Stored data entries

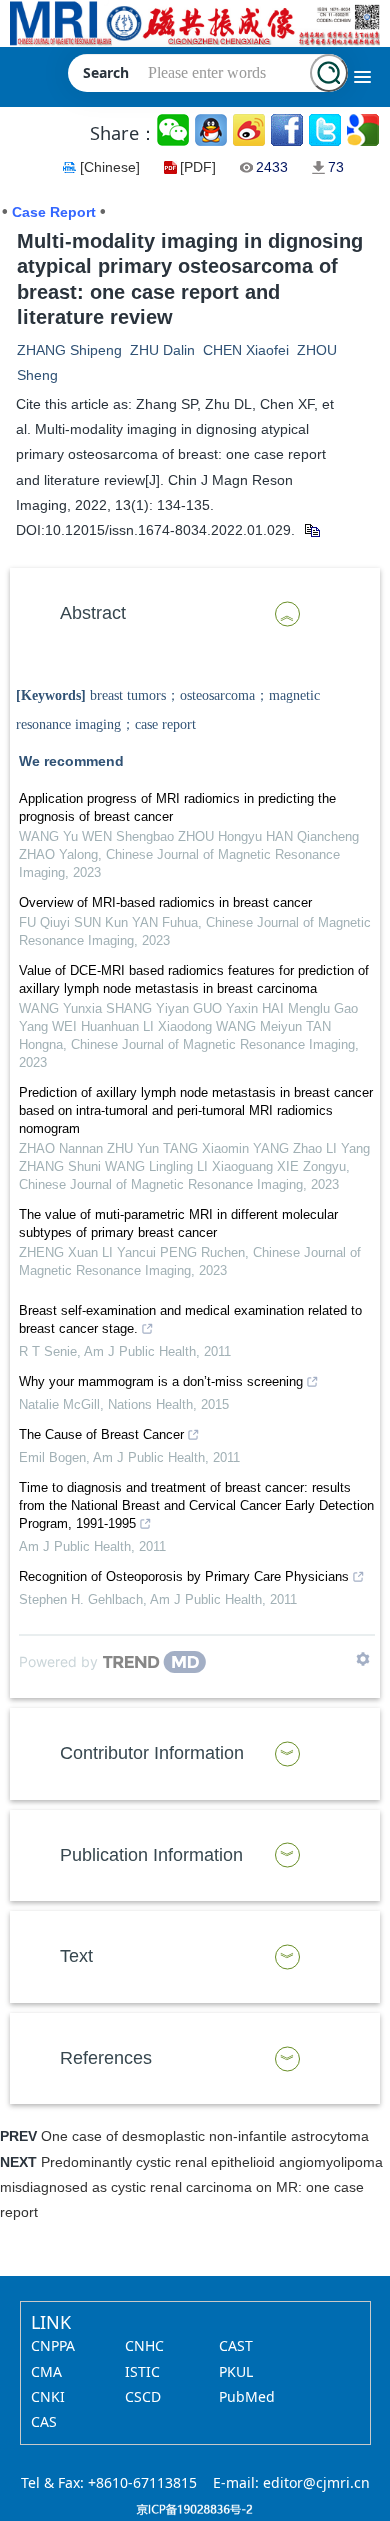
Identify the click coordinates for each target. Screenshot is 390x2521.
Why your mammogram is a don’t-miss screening (161, 1381)
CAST (236, 2345)
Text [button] (76, 1956)
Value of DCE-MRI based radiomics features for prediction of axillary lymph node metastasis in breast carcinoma (194, 979)
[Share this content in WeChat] (174, 130)
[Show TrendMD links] (363, 1659)
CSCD (143, 2396)
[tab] (195, 614)
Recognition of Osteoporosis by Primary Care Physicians (184, 1576)
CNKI (48, 2396)
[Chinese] (110, 167)
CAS (44, 2421)
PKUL (236, 2371)
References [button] (106, 2058)
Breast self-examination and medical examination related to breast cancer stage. (190, 1319)
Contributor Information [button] (152, 1753)
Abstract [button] (93, 613)
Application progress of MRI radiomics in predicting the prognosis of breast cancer (177, 807)
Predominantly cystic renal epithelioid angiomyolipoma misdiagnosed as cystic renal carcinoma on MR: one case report (191, 2187)
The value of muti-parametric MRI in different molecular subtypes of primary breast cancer (178, 1223)
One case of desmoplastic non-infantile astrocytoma (205, 2136)
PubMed (247, 2396)
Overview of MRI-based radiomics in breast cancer (165, 902)
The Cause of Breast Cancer (101, 1434)
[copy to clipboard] (311, 530)
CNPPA (53, 2345)
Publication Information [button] (151, 1855)
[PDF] (198, 167)
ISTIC (142, 2371)
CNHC (144, 2345)
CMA (46, 2371)
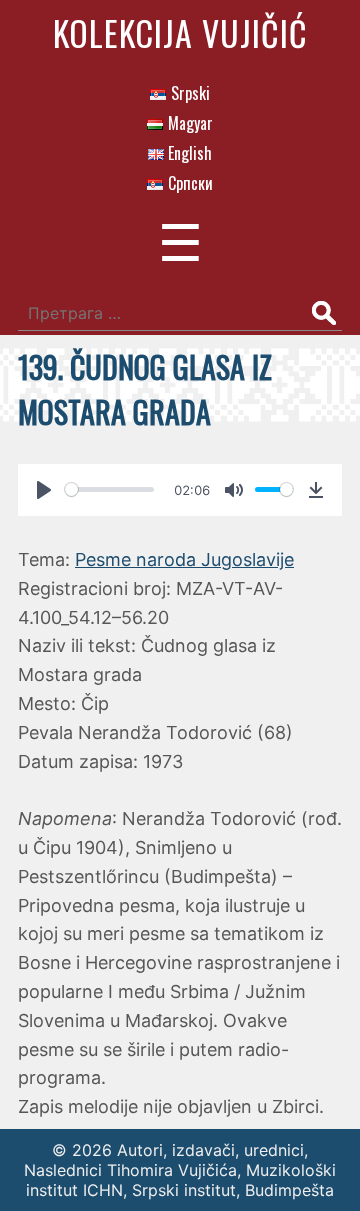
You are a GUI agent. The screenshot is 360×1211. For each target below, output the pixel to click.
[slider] (109, 489)
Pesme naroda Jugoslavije (184, 559)
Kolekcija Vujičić (180, 32)
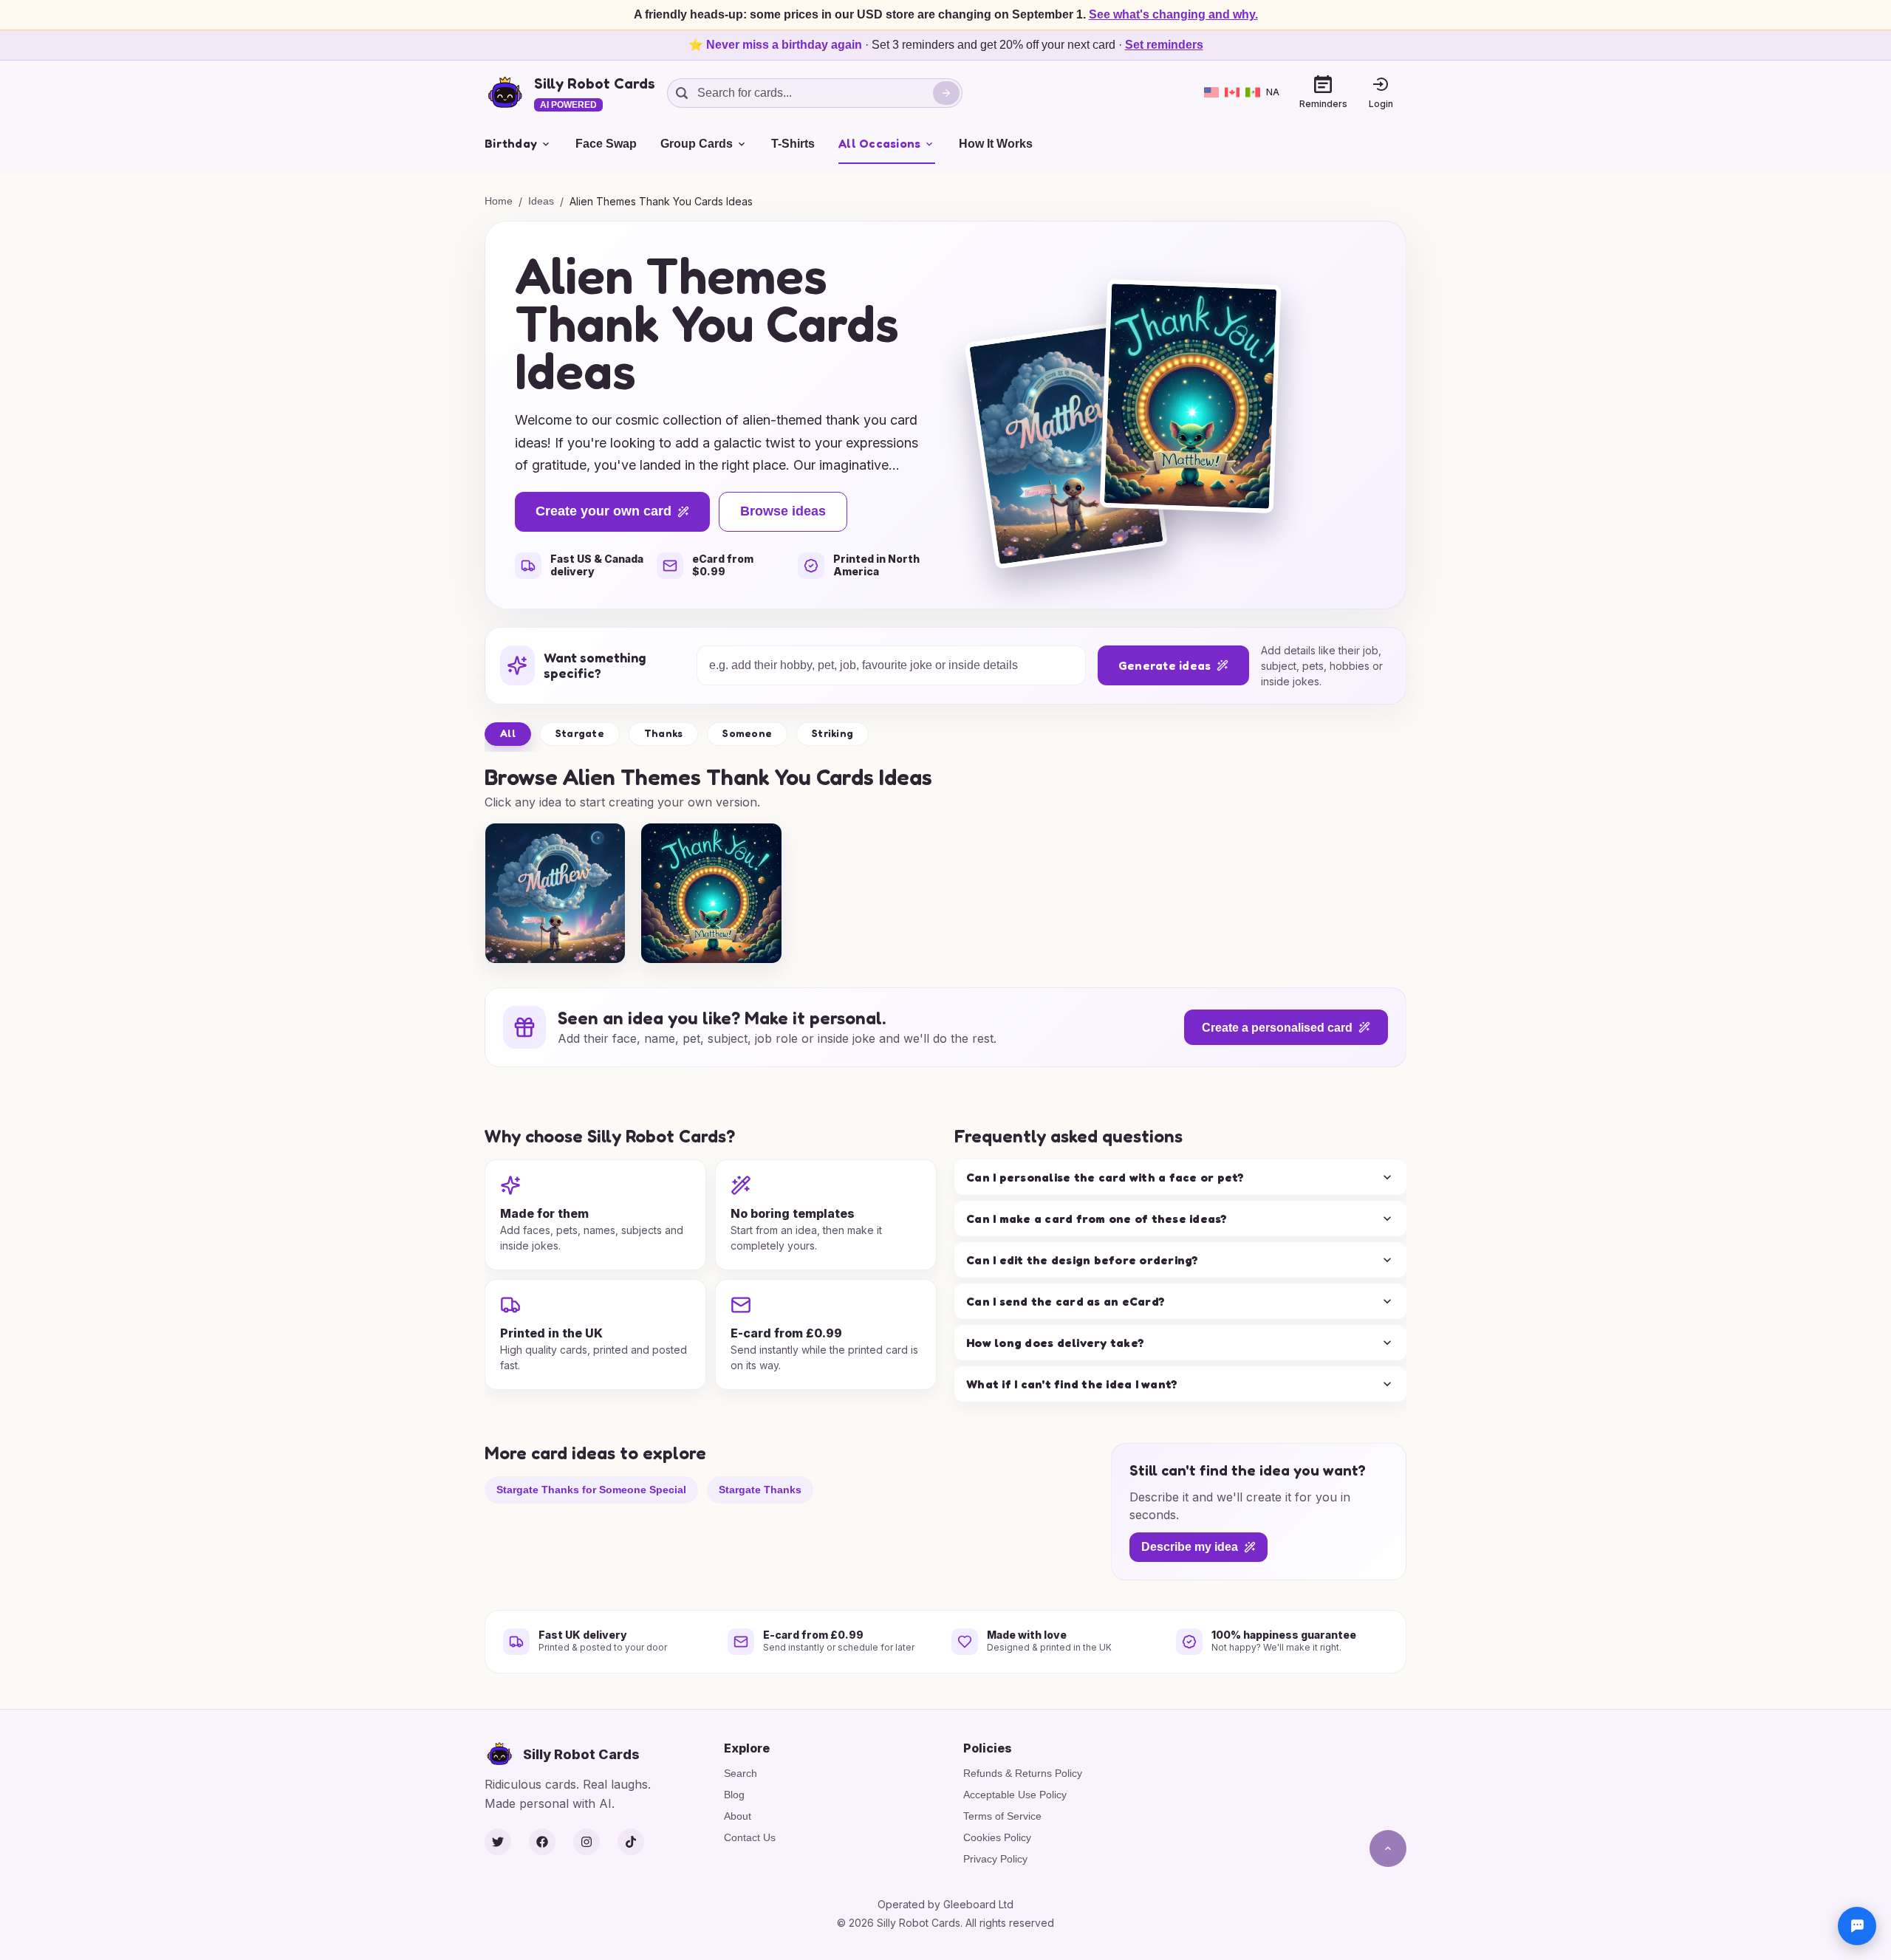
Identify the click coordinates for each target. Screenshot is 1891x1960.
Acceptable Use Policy (1015, 1794)
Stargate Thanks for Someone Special (591, 1489)
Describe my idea (1189, 1547)
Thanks (663, 733)
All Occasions (879, 143)
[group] (555, 893)
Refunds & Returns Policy (1022, 1773)
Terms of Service (1002, 1816)
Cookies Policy (997, 1837)
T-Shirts (793, 143)
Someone (747, 733)
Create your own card (603, 511)
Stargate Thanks (760, 1489)
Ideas (541, 201)
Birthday (511, 143)
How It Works (996, 143)
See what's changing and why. (1173, 14)
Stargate (579, 733)
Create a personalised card (1277, 1027)
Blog (734, 1794)
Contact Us (750, 1837)
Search (740, 1773)
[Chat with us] (1857, 1926)
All (508, 733)
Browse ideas (783, 511)
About (737, 1816)
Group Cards (696, 143)
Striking (832, 733)
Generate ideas (1164, 665)
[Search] (946, 93)
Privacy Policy (995, 1859)
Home (499, 201)
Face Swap (606, 143)
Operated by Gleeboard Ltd (945, 1904)
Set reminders (1164, 44)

TRY IT => Images aside, return each entry above precisely as it stands.

SOLUTION =>
Identify the click coordinates for each target. Screenshot is 390x2521.
Why your mammogram is a don’t-miss screening (161, 1381)
CAST (236, 2345)
Text [button] (76, 1956)
Value of DCE-MRI based radiomics features for prediction of axillary lymph node metastasis in breast carcinoma (194, 979)
[Share this content in WeChat] (174, 130)
[Show TrendMD links] (363, 1659)
CSCD (143, 2396)
[tab] (195, 614)
Recognition of Osteoporosis by Primary Care Physicians (184, 1576)
CNKI (48, 2396)
[Chinese] (110, 167)
CAS (44, 2421)
PKUL (236, 2371)
References [button] (106, 2058)
Breast self-examination and medical examination related to breast cancer stage. (190, 1319)
Contributor Information [button] (152, 1753)
Abstract [button] (93, 613)
Application progress of MRI radiomics in predicting the prognosis of breast cancer (177, 807)
Predominantly cystic renal epithelioid angiomyolipoma misdiagnosed as cystic renal carcinoma on MR: one case report (191, 2187)
The value of muti-parametric MRI in different molecular subtypes of primary breast cancer (178, 1223)
One case of desmoplastic non-infantile astrocytoma (205, 2136)
PubMed (247, 2396)
Overview of MRI-based radiomics in breast cancer (165, 902)
The Cause of Breast Cancer (101, 1434)
[copy to clipboard] (311, 530)
CNPPA (53, 2345)
Publication Information [button] (151, 1855)
[PDF] (198, 167)
ISTIC (142, 2371)
CNHC (144, 2345)
CMA (46, 2371)
You are a GUI agent. The screenshot is 360×1211. For each target below, output the pixel to click.
[slider] (109, 489)
Pesme naroda Jugoslavije (184, 559)
Kolekcija Vujičić (180, 32)
Identify the click coordinates for each target. Screenshot is 1891x1960.
Acceptable Use Policy (1015, 1794)
Stargate Thanks for Someone Special (591, 1489)
Describe my idea (1189, 1547)
Thanks (663, 733)
All Occasions (879, 143)
[group] (555, 893)
Refunds & Returns Policy (1022, 1773)
Terms of Service (1002, 1816)
Cookies Policy (997, 1837)
T-Shirts (793, 143)
Someone (747, 733)
Create your own card (603, 511)
Stargate Thanks (760, 1489)
Ideas (541, 201)
Birthday (511, 143)
How It Works (996, 143)
See what's changing and why. (1173, 14)
Stargate (579, 733)
Create a personalised card (1277, 1027)
Blog (734, 1794)
Contact Us (750, 1837)
Search (740, 1773)
[Chat with us] (1857, 1926)
All (508, 733)
Browse ideas (783, 511)
About (737, 1816)
Group Cards (696, 143)
Striking (832, 733)
Generate ideas (1164, 665)
[Search] (946, 93)
Privacy Policy (995, 1859)
Home (499, 201)
Face Swap (606, 143)
Operated by Gleeboard Ltd (945, 1904)
Set reminders (1164, 44)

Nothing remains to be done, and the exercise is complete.